Switch every "computer-use agent" in the items below to "desktop agent" and write the items out again, leaving everything else as it is.

# START OF Provided data

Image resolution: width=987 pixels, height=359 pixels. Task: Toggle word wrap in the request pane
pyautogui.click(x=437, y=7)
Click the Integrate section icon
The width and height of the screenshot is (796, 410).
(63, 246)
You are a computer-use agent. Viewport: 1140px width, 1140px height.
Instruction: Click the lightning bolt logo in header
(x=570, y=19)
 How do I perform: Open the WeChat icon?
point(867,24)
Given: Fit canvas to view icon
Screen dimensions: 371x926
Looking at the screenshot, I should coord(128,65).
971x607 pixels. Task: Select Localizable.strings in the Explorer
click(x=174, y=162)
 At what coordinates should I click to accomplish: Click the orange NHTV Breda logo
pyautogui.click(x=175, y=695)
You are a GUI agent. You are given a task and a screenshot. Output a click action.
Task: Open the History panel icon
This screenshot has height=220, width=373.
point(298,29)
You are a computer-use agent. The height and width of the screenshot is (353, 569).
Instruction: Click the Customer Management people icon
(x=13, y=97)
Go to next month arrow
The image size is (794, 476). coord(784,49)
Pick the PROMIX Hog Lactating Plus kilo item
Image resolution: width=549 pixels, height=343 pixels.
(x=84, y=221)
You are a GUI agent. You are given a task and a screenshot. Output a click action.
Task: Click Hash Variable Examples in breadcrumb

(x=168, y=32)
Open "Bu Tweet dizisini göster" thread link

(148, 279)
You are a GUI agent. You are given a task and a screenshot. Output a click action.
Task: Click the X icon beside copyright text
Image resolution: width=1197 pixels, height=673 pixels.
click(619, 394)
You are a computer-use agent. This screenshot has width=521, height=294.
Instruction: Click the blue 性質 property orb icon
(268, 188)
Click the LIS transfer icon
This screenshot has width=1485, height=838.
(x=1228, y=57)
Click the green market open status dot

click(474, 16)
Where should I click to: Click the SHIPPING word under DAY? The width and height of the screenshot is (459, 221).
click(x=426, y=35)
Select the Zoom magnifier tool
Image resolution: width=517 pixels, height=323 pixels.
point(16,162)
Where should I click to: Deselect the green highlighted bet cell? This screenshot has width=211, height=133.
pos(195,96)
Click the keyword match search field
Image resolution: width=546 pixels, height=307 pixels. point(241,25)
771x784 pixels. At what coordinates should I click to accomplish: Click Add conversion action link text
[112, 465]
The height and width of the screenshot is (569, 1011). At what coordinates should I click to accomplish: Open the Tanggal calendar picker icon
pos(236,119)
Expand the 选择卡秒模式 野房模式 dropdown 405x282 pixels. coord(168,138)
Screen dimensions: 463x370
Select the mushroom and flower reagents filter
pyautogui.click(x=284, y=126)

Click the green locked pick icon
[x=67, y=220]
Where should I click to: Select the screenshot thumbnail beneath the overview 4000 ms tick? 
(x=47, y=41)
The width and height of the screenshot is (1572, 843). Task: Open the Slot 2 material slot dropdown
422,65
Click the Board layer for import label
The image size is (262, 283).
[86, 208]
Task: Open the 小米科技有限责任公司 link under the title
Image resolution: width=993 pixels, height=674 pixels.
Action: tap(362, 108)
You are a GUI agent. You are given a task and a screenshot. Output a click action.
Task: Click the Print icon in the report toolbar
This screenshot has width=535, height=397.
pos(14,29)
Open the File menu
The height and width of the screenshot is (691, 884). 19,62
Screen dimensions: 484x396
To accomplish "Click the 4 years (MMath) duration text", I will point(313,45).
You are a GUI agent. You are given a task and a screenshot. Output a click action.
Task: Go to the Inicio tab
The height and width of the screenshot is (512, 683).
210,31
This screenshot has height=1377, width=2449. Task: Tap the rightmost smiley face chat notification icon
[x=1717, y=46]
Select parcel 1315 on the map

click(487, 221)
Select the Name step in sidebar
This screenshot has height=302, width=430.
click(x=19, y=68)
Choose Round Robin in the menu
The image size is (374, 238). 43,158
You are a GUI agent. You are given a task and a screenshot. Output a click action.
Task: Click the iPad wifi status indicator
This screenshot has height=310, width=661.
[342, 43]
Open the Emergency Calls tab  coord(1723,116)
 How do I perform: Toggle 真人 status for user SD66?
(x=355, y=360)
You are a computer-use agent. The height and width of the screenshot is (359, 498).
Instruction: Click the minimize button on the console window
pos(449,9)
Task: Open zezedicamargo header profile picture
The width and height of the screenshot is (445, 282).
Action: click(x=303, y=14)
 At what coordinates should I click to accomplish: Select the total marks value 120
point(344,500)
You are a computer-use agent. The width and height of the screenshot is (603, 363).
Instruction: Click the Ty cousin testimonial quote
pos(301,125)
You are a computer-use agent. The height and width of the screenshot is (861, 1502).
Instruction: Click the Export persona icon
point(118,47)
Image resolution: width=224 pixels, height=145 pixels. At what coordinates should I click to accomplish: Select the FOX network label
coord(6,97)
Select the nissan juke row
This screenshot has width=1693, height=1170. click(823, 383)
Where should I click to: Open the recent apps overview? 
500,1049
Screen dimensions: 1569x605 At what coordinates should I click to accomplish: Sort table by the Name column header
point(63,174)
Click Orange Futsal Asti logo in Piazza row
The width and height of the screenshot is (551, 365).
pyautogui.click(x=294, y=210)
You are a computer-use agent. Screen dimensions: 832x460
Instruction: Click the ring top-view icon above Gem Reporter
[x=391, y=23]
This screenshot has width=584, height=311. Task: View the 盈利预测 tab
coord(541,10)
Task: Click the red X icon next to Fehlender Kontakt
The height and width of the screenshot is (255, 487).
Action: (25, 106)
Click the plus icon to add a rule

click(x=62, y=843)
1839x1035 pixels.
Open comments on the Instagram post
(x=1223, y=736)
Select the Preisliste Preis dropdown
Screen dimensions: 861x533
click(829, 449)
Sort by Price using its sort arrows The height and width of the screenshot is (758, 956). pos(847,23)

# END OF Provided data

Solution for this problem:
Image resolution: width=987 pixels, height=359 pixels. Task: Toggle word wrap in the request pane
pyautogui.click(x=437, y=7)
Click the Integrate section icon
The width and height of the screenshot is (796, 410).
(63, 246)
You are a desktop agent. Viewport: 1140px width, 1140px height.
Instruction: Click the lightning bolt logo in header
(x=570, y=19)
 How do I perform: Open the WeChat icon?
point(867,24)
Given: Fit canvas to view icon
Screen dimensions: 371x926
Looking at the screenshot, I should coord(128,65).
971x607 pixels. Task: Select Localizable.strings in the Explorer
click(x=174, y=162)
 At what coordinates should I click to accomplish: Click the orange NHTV Breda logo
pyautogui.click(x=175, y=695)
You are a GUI agent. You are given a task and a screenshot. Output a click action.
Task: Open the History panel icon
This screenshot has height=220, width=373.
point(298,29)
You are a desktop agent. The height and width of the screenshot is (353, 569).
Instruction: Click the Customer Management people icon
(x=13, y=97)
Go to next month arrow
The image size is (794, 476). coord(784,49)
Pick the PROMIX Hog Lactating Plus kilo item
Image resolution: width=549 pixels, height=343 pixels.
(x=84, y=221)
You are a GUI agent. You are given a task and a screenshot. Output a click action.
Task: Click Hash Variable Examples in breadcrumb

(x=168, y=32)
Open "Bu Tweet dizisini göster" thread link

(148, 279)
You are a GUI agent. You are given a task and a screenshot. Output a click action.
Task: Click the X icon beside copyright text
Image resolution: width=1197 pixels, height=673 pixels.
click(619, 394)
You are a desktop agent. This screenshot has width=521, height=294.
Instruction: Click the blue 性質 property orb icon
(268, 188)
Click the LIS transfer icon
This screenshot has width=1485, height=838.
(x=1228, y=57)
Click the green market open status dot

click(474, 16)
Where should I click to: Click the SHIPPING word under DAY? The width and height of the screenshot is (459, 221).
click(x=426, y=35)
Select the Zoom magnifier tool
Image resolution: width=517 pixels, height=323 pixels.
point(16,162)
Where should I click to: Deselect the green highlighted bet cell? This screenshot has width=211, height=133.
pos(195,96)
Click the keyword match search field
Image resolution: width=546 pixels, height=307 pixels. point(241,25)
771x784 pixels. At what coordinates should I click to accomplish: Click Add conversion action link text
[112, 465]
The height and width of the screenshot is (569, 1011). At what coordinates should I click to accomplish: Open the Tanggal calendar picker icon
pos(236,119)
Expand the 选择卡秒模式 野房模式 dropdown 405x282 pixels. coord(168,138)
Screen dimensions: 463x370
Select the mushroom and flower reagents filter
pyautogui.click(x=284, y=126)

Click the green locked pick icon
[x=67, y=220]
Where should I click to: Select the screenshot thumbnail beneath the overview 4000 ms tick? 
(x=47, y=41)
The width and height of the screenshot is (1572, 843). Task: Open the Slot 2 material slot dropdown
422,65
Click the Board layer for import label
The image size is (262, 283).
[86, 208]
Task: Open the 小米科技有限责任公司 link under the title
Image resolution: width=993 pixels, height=674 pixels.
Action: tap(362, 108)
You are a GUI agent. You are given a task and a screenshot. Output a click action.
Task: Click the Print icon in the report toolbar
This screenshot has width=535, height=397.
pos(14,29)
Open the File menu
The height and width of the screenshot is (691, 884). 19,62
Screen dimensions: 484x396
To accomplish "Click the 4 years (MMath) duration text", I will point(313,45).
You are a GUI agent. You are given a task and a screenshot. Output a click action.
Task: Go to the Inicio tab
The height and width of the screenshot is (512, 683).
210,31
This screenshot has height=1377, width=2449. Task: Tap the rightmost smiley face chat notification icon
[x=1717, y=46]
Select parcel 1315 on the map

click(487, 221)
Select the Name step in sidebar
This screenshot has height=302, width=430.
click(x=19, y=68)
Choose Round Robin in the menu
The image size is (374, 238). 43,158
You are a GUI agent. You are given a task and a screenshot. Output a click action.
Task: Click the iPad wifi status indicator
This screenshot has height=310, width=661.
[342, 43]
Open the Emergency Calls tab  coord(1723,116)
 How do I perform: Toggle 真人 status for user SD66?
(x=355, y=360)
You are a desktop agent. The height and width of the screenshot is (359, 498).
Instruction: Click the minimize button on the console window
pos(449,9)
Task: Open zezedicamargo header profile picture
The width and height of the screenshot is (445, 282).
Action: click(x=303, y=14)
 At what coordinates should I click to accomplish: Select the total marks value 120
point(344,500)
You are a desktop agent. The width and height of the screenshot is (603, 363).
Instruction: Click the Ty cousin testimonial quote
pos(301,125)
You are a desktop agent. The height and width of the screenshot is (861, 1502).
Instruction: Click the Export persona icon
point(118,47)
Image resolution: width=224 pixels, height=145 pixels. At what coordinates should I click to accomplish: Select the FOX network label
coord(6,97)
Select the nissan juke row
This screenshot has width=1693, height=1170. click(823, 383)
Where should I click to: Open the recent apps overview? 
500,1049
Screen dimensions: 1569x605 At what coordinates should I click to accomplish: Sort table by the Name column header
point(63,174)
Click Orange Futsal Asti logo in Piazza row
The width and height of the screenshot is (551, 365).
pyautogui.click(x=294, y=210)
You are a desktop agent. Screen dimensions: 832x460
Instruction: Click the ring top-view icon above Gem Reporter
[x=391, y=23]
This screenshot has width=584, height=311. Task: View the 盈利预测 tab
coord(541,10)
Task: Click the red X icon next to Fehlender Kontakt
The height and width of the screenshot is (255, 487).
Action: (25, 106)
Click the plus icon to add a rule

click(x=62, y=843)
1839x1035 pixels.
Open comments on the Instagram post
(x=1223, y=736)
Select the Preisliste Preis dropdown
Screen dimensions: 861x533
click(829, 449)
Sort by Price using its sort arrows The height and width of the screenshot is (758, 956). pos(847,23)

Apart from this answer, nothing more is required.